• [Records shown]
━━━━

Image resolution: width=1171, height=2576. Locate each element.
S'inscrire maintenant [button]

━━━━

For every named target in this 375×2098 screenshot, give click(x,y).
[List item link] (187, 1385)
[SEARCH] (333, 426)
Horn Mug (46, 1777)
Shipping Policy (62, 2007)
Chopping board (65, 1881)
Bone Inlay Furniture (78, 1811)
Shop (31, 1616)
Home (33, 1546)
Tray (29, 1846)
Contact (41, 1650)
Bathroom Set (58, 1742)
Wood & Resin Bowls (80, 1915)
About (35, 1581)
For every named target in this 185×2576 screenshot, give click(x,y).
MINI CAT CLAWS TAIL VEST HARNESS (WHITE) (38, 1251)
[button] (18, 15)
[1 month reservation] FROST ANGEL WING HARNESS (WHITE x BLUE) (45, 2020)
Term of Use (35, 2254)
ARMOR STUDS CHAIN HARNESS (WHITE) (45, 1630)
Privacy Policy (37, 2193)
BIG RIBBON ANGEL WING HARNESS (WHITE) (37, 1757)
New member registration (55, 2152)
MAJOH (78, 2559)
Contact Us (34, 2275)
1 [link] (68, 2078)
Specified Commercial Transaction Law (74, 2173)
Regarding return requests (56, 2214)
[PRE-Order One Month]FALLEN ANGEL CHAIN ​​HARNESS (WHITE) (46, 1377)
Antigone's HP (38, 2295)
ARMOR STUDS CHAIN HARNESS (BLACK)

━━━━

• [Problem requirements] Of all the entries above, repeat only the lines from the line that has "About (35, 1581)" to the line that has "ARMOR STUDS CHAIN HARNESS (BLACK)", both lines included, exactly.

• [Response to the task]
About (35, 1581)
For every named target in this 185×2576 screenshot, give click(x,y).
MINI CAT CLAWS TAIL VEST HARNESS (WHITE) (38, 1251)
[button] (18, 15)
[1 month reservation] FROST ANGEL WING HARNESS (WHITE x BLUE) (45, 2020)
Term of Use (35, 2254)
ARMOR STUDS CHAIN HARNESS (WHITE) (45, 1630)
Privacy Policy (37, 2193)
BIG RIBBON ANGEL WING HARNESS (WHITE) (37, 1757)
New member registration (55, 2152)
MAJOH (78, 2559)
Contact Us (34, 2275)
1 [link] (68, 2078)
Specified Commercial Transaction Law (74, 2173)
Regarding return requests (56, 2214)
[PRE-Order One Month]FALLEN ANGEL CHAIN ​​HARNESS (WHITE) (46, 1377)
Antigone's HP (38, 2295)
ARMOR STUDS CHAIN HARNESS (BLACK)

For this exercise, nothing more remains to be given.